◆ Your tasks
1. According to the Gedeo language article, where do the Gedeo people live?
2. Retype the stretch of the Gedeo language article from "- Language family: Afro-Asiatic" through "middle, and passive.".
3. Write what comes next in the Gedeo language article, picking up after its final sentence.

───── Source extract

- Native to: Ethiopia
- Region: Gedeo Zone, Guji Zone
- Ethnicity: Gedeo
- Native speakers: 1.4 million (2018)
- Language family: Afro-Asiatic CushiticHighland East CushiticGedeo; ; ;
- Writing system: Ge'ez script

Language codes
- ISO 639-3: drs
- Glottolog: gede1246

= Gedeo language =

Highland East Cushitic language spoken in south central Ethiopia

Gedeo is a Highland East Cushitic language of the Afro-Asiatic family spoken in south central Ethiopia. Alternate names for the language include Derasa, Deresa, Darassa, Geddeo, Derasanya, Darasa. It is spoken by the Gedeo people, who live in the highland area, southwest of Dila and east of Lake Abaya.

The languages has SOV word order. Verbs are marked for person, number, and gender of subject. Verbs are marked for voice: active, causative, middle, and passive.

──────────
───── Data to examine

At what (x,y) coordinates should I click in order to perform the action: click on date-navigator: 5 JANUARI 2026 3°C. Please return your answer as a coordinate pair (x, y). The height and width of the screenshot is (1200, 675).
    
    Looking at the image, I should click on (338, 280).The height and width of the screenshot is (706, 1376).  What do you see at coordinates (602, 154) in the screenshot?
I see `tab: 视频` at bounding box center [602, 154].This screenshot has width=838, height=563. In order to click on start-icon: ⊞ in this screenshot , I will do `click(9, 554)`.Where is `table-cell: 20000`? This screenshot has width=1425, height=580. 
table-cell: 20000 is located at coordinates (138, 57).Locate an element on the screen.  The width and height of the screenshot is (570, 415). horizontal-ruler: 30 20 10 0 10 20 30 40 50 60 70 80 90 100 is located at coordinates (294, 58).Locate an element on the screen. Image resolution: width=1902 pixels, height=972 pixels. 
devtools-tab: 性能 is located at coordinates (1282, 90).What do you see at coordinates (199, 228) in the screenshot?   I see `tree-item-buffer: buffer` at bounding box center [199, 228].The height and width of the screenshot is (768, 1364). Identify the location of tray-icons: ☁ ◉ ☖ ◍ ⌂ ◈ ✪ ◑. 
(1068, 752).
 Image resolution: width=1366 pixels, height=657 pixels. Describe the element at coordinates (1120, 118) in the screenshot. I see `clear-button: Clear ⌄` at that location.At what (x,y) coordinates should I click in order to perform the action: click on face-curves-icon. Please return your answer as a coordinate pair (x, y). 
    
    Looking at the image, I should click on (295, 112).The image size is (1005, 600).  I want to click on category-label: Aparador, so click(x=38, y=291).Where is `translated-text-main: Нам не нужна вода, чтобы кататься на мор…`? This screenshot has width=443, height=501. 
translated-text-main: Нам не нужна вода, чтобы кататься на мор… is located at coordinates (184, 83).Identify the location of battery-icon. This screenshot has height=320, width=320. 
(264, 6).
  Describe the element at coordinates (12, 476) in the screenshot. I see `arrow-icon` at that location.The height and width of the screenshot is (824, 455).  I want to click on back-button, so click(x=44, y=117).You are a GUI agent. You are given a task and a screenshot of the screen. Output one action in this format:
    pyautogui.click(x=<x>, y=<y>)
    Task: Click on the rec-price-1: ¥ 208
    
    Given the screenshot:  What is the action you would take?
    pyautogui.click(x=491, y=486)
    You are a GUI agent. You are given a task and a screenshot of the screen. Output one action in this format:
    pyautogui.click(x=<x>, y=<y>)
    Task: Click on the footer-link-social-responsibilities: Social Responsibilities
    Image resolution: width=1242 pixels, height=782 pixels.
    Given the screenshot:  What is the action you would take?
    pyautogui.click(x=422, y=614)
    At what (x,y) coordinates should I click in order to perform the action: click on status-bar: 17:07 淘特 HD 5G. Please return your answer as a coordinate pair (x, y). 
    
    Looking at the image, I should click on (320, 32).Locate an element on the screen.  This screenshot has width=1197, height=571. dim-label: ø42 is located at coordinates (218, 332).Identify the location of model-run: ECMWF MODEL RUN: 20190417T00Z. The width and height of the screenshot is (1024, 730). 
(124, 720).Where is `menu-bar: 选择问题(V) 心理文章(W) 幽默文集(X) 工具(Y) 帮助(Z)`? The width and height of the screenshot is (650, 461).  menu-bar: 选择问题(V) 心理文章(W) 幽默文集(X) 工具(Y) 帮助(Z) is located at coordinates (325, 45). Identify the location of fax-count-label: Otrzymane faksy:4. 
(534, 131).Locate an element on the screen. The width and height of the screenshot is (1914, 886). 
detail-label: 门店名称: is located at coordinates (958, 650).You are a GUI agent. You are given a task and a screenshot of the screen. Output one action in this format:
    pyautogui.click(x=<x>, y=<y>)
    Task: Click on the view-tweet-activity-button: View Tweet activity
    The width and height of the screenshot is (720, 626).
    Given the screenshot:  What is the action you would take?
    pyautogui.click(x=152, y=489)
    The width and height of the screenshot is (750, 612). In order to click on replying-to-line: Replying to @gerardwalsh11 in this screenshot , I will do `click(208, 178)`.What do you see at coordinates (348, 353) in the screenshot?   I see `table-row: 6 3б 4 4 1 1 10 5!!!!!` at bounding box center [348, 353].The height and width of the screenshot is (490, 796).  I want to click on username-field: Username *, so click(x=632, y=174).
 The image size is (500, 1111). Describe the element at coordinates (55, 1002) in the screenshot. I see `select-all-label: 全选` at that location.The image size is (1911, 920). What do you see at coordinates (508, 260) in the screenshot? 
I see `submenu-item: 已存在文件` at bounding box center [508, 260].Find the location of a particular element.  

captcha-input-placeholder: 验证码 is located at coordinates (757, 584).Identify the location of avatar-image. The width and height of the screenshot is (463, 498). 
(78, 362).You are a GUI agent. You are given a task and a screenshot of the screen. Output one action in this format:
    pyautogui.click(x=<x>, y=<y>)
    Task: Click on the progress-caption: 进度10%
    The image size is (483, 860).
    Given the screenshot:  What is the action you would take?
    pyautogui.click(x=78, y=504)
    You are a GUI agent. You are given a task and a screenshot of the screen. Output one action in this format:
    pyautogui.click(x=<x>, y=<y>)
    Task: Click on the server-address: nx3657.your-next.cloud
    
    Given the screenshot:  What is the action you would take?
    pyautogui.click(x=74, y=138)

──────────

◆ Answers below
1. They live in the highland area, southwest of Dila and east of Lake Abaya.

2.
- Language family: Afro-Asiatic CushiticHighland East CushiticGedeo; ; ;
- Writing system: Ge'ez script

Language codes
- ISO 639-3: drs
- Glottolog: gede1246

= Gedeo language =

Highland East Cushitic language spoken in south central Ethiopia

Gedeo is a Highland East Cushitic language of the Afro-Asiatic family spoken in south central Ethiopia. Alternate names for the language include Derasa, Deresa, Darassa, Geddeo, Derasanya, Darasa. It is spoken by the Gedeo people, who live in the highland area, southwest of Dila and east of Lake Abaya.

The languages has SOV word order. Verbs are marked for person, number, and gender of subject. Verbs are marked for voice: active, causative, middle, and passive.

3.
The New Testament was published in the Gedeo language in 1986, using the Geʽez script.

== Sources ==
- Wedekind, Klaus. 1980. "Sidamo, Gedeo (Derasa), Burji: Phonological differences and likenesses," Journal of Ethiopian Studies 14: 131–76.
- Wedekind, Klaus. 1985. "Gedeo (Derasa) verb morphology and morphophonemics," The verb morphophonemics of five highland east Cushitic languages, including Burji. Afrikanistische Arbeitspapiere 2. Cologne: Institut für Afrikanistik. Pages 82–109.